--- Requirements ---
Can you reproduce every one of the records below, word for word and in the same order?

--- Stored records ---
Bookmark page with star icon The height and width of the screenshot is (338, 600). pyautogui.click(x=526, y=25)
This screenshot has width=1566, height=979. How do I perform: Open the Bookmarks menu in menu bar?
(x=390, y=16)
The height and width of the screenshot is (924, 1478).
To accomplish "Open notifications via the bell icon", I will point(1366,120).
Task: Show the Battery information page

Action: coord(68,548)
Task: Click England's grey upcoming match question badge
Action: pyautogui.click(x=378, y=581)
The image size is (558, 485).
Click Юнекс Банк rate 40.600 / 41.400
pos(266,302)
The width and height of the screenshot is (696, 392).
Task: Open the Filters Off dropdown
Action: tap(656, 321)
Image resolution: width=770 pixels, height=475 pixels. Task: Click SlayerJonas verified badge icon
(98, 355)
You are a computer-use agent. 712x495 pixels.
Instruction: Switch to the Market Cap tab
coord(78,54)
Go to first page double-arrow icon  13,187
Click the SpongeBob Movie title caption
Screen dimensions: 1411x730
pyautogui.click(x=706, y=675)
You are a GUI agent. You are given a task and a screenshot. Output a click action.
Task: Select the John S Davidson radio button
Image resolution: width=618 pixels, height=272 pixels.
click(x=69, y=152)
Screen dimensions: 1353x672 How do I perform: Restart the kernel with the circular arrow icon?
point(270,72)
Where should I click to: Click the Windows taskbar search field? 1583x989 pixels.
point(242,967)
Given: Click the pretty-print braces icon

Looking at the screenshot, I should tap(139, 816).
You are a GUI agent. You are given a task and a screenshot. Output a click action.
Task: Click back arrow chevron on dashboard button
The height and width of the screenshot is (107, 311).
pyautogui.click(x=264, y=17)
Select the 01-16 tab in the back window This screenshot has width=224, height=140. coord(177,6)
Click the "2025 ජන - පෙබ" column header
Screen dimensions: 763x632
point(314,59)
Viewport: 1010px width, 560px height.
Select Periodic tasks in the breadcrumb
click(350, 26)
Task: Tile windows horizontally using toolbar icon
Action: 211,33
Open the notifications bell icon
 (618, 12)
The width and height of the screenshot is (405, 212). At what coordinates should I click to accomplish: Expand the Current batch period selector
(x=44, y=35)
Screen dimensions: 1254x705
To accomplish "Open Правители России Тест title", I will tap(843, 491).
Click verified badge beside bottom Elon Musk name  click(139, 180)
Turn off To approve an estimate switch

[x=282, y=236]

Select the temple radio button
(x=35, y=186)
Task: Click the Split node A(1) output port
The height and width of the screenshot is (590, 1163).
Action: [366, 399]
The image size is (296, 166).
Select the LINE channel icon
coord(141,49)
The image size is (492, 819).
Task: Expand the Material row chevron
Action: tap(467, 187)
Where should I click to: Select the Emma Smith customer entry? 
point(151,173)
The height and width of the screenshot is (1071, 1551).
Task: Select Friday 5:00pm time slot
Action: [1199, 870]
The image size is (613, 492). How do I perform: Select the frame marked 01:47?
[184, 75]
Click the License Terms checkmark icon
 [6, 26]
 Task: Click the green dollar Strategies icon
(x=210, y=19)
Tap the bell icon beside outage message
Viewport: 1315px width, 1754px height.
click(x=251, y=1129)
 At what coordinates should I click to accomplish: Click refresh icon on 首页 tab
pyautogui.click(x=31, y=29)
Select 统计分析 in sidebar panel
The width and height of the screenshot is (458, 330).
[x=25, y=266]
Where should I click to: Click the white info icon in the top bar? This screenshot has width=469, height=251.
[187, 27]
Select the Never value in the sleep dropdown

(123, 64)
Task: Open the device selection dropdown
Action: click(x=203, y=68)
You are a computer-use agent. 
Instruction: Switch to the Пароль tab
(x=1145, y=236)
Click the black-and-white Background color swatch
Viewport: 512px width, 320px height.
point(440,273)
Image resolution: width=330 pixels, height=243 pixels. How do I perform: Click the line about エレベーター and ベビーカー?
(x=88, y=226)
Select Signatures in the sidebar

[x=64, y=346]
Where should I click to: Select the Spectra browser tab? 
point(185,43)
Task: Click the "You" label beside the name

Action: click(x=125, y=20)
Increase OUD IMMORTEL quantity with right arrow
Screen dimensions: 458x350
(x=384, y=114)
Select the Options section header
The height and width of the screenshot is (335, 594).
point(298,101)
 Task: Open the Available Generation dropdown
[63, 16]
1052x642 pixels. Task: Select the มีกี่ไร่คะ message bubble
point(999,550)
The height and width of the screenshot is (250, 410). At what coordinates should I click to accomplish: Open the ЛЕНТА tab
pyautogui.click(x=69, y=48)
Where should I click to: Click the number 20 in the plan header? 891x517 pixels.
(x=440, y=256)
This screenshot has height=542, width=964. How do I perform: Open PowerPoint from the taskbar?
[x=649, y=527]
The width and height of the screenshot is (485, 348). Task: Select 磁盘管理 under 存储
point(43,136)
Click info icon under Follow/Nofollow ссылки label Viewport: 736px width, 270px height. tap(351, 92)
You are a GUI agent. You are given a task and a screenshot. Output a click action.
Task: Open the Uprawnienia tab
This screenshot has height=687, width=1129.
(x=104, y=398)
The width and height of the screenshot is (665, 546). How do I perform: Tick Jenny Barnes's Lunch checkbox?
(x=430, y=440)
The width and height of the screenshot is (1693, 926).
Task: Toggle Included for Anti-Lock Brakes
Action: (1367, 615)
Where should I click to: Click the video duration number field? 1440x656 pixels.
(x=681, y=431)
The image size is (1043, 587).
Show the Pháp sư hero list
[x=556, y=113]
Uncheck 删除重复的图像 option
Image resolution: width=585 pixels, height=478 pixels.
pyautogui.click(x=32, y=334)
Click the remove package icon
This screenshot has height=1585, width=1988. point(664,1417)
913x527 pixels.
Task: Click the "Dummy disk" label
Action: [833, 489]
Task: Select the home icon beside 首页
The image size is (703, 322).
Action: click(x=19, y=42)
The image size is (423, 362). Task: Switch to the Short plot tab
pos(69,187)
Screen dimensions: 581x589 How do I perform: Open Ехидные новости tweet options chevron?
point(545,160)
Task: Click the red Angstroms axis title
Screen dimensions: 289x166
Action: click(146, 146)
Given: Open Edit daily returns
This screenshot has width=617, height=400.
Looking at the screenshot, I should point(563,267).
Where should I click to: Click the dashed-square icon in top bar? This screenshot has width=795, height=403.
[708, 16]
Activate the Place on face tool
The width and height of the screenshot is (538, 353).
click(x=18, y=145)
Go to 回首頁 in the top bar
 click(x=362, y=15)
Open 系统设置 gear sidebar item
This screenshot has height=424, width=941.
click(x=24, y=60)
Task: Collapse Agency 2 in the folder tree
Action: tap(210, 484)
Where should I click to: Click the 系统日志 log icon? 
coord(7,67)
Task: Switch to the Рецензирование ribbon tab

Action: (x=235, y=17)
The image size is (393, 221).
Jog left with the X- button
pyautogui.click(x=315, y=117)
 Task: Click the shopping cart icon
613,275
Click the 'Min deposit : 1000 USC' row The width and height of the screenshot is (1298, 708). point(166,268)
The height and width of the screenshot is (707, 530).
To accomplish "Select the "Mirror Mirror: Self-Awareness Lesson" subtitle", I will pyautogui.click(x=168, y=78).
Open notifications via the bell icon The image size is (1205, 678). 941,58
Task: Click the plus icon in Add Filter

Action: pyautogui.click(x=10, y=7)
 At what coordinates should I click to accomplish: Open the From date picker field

--- Exercise answer ---
Bookmark page with star icon The height and width of the screenshot is (338, 600). pyautogui.click(x=526, y=25)
This screenshot has width=1566, height=979. How do I perform: Open the Bookmarks menu in menu bar?
(x=390, y=16)
The height and width of the screenshot is (924, 1478).
To accomplish "Open notifications via the bell icon", I will point(1366,120).
Task: Show the Battery information page

Action: coord(68,548)
Task: Click England's grey upcoming match question badge
Action: pyautogui.click(x=378, y=581)
The image size is (558, 485).
Click Юнекс Банк rate 40.600 / 41.400
pos(266,302)
The width and height of the screenshot is (696, 392).
Task: Open the Filters Off dropdown
Action: tap(656, 321)
Image resolution: width=770 pixels, height=475 pixels. Task: Click SlayerJonas verified badge icon
(98, 355)
You are a computer-use agent. 712x495 pixels.
Instruction: Switch to the Market Cap tab
coord(78,54)
Go to first page double-arrow icon  13,187
Click the SpongeBob Movie title caption
Screen dimensions: 1411x730
pyautogui.click(x=706, y=675)
You are a GUI agent. You are given a task and a screenshot. Output a click action.
Task: Select the John S Davidson radio button
Image resolution: width=618 pixels, height=272 pixels.
click(x=69, y=152)
Screen dimensions: 1353x672 How do I perform: Restart the kernel with the circular arrow icon?
point(270,72)
Where should I click to: Click the Windows taskbar search field? 1583x989 pixels.
point(242,967)
Given: Click the pretty-print braces icon

Looking at the screenshot, I should tap(139, 816).
You are a GUI agent. You are given a task and a screenshot. Output a click action.
Task: Click back arrow chevron on dashboard button
The height and width of the screenshot is (107, 311).
pyautogui.click(x=264, y=17)
Select the 01-16 tab in the back window This screenshot has width=224, height=140. coord(177,6)
Click the "2025 ජන - පෙබ" column header
Screen dimensions: 763x632
point(314,59)
Viewport: 1010px width, 560px height.
Select Periodic tasks in the breadcrumb
click(350, 26)
Task: Tile windows horizontally using toolbar icon
Action: 211,33
Open the notifications bell icon
 (618, 12)
The width and height of the screenshot is (405, 212). At what coordinates should I click to accomplish: Expand the Current batch period selector
(x=44, y=35)
Screen dimensions: 1254x705
To accomplish "Open Правители России Тест title", I will tap(843, 491).
Click verified badge beside bottom Elon Musk name  click(139, 180)
Turn off To approve an estimate switch

[x=282, y=236]

Select the temple radio button
(x=35, y=186)
Task: Click the Split node A(1) output port
The height and width of the screenshot is (590, 1163).
Action: [366, 399]
The image size is (296, 166).
Select the LINE channel icon
coord(141,49)
The image size is (492, 819).
Task: Expand the Material row chevron
Action: tap(467, 187)
Where should I click to: Select the Emma Smith customer entry? 
point(151,173)
The height and width of the screenshot is (1071, 1551).
Task: Select Friday 5:00pm time slot
Action: [1199, 870]
The image size is (613, 492). How do I perform: Select the frame marked 01:47?
[184, 75]
Click the License Terms checkmark icon
 [6, 26]
 Task: Click the green dollar Strategies icon
(x=210, y=19)
Tap the bell icon beside outage message
Viewport: 1315px width, 1754px height.
click(x=251, y=1129)
 At what coordinates should I click to accomplish: Click refresh icon on 首页 tab
pyautogui.click(x=31, y=29)
Select 统计分析 in sidebar panel
The width and height of the screenshot is (458, 330).
[x=25, y=266]
Where should I click to: Click the white info icon in the top bar? This screenshot has width=469, height=251.
[187, 27]
Select the Never value in the sleep dropdown

(123, 64)
Task: Open the device selection dropdown
Action: click(x=203, y=68)
You are a computer-use agent. 
Instruction: Switch to the Пароль tab
(x=1145, y=236)
Click the black-and-white Background color swatch
Viewport: 512px width, 320px height.
point(440,273)
Image resolution: width=330 pixels, height=243 pixels. How do I perform: Click the line about エレベーター and ベビーカー?
(x=88, y=226)
Select Signatures in the sidebar

[x=64, y=346]
Where should I click to: Select the Spectra browser tab? 
point(185,43)
Task: Click the "You" label beside the name

Action: click(x=125, y=20)
Increase OUD IMMORTEL quantity with right arrow
Screen dimensions: 458x350
(x=384, y=114)
Select the Options section header
The height and width of the screenshot is (335, 594).
point(298,101)
 Task: Open the Available Generation dropdown
[63, 16]
1052x642 pixels. Task: Select the มีกี่ไร่คะ message bubble
point(999,550)
The height and width of the screenshot is (250, 410). At what coordinates should I click to accomplish: Open the ЛЕНТА tab
pyautogui.click(x=69, y=48)
Where should I click to: Click the number 20 in the plan header? 891x517 pixels.
(x=440, y=256)
This screenshot has height=542, width=964. How do I perform: Open PowerPoint from the taskbar?
[x=649, y=527]
The width and height of the screenshot is (485, 348). Task: Select 磁盘管理 under 存储
point(43,136)
Click info icon under Follow/Nofollow ссылки label Viewport: 736px width, 270px height. tap(351, 92)
You are a GUI agent. You are given a task and a screenshot. Output a click action.
Task: Open the Uprawnienia tab
This screenshot has height=687, width=1129.
(x=104, y=398)
The width and height of the screenshot is (665, 546). How do I perform: Tick Jenny Barnes's Lunch checkbox?
(x=430, y=440)
The width and height of the screenshot is (1693, 926).
Task: Toggle Included for Anti-Lock Brakes
Action: (1367, 615)
Where should I click to: Click the video duration number field? 1440x656 pixels.
(x=681, y=431)
The image size is (1043, 587).
Show the Pháp sư hero list
[x=556, y=113]
Uncheck 删除重复的图像 option
Image resolution: width=585 pixels, height=478 pixels.
pyautogui.click(x=32, y=334)
Click the remove package icon
This screenshot has height=1585, width=1988. point(664,1417)
913x527 pixels.
Task: Click the "Dummy disk" label
Action: [833, 489]
Task: Select the home icon beside 首页
The image size is (703, 322).
Action: click(x=19, y=42)
The image size is (423, 362). Task: Switch to the Short plot tab
pos(69,187)
Screen dimensions: 581x589 How do I perform: Open Ехидные новости tweet options chevron?
point(545,160)
Task: Click the red Angstroms axis title
Screen dimensions: 289x166
Action: click(146, 146)
Given: Open Edit daily returns
This screenshot has width=617, height=400.
Looking at the screenshot, I should point(563,267).
Where should I click to: Click the dashed-square icon in top bar? This screenshot has width=795, height=403.
[708, 16]
Activate the Place on face tool
The width and height of the screenshot is (538, 353).
click(x=18, y=145)
Go to 回首頁 in the top bar
 click(x=362, y=15)
Open 系统设置 gear sidebar item
This screenshot has height=424, width=941.
click(x=24, y=60)
Task: Collapse Agency 2 in the folder tree
Action: tap(210, 484)
Where should I click to: Click the 系统日志 log icon? 
coord(7,67)
Task: Switch to the Рецензирование ribbon tab

Action: (x=235, y=17)
The image size is (393, 221).
Jog left with the X- button
pyautogui.click(x=315, y=117)
 Task: Click the shopping cart icon
613,275
Click the 'Min deposit : 1000 USC' row The width and height of the screenshot is (1298, 708). point(166,268)
The height and width of the screenshot is (707, 530).
To accomplish "Select the "Mirror Mirror: Self-Awareness Lesson" subtitle", I will pyautogui.click(x=168, y=78).
Open notifications via the bell icon The image size is (1205, 678). 941,58
Task: Click the plus icon in Add Filter

Action: pyautogui.click(x=10, y=7)
 At what coordinates should I click to accomplish: Open the From date picker field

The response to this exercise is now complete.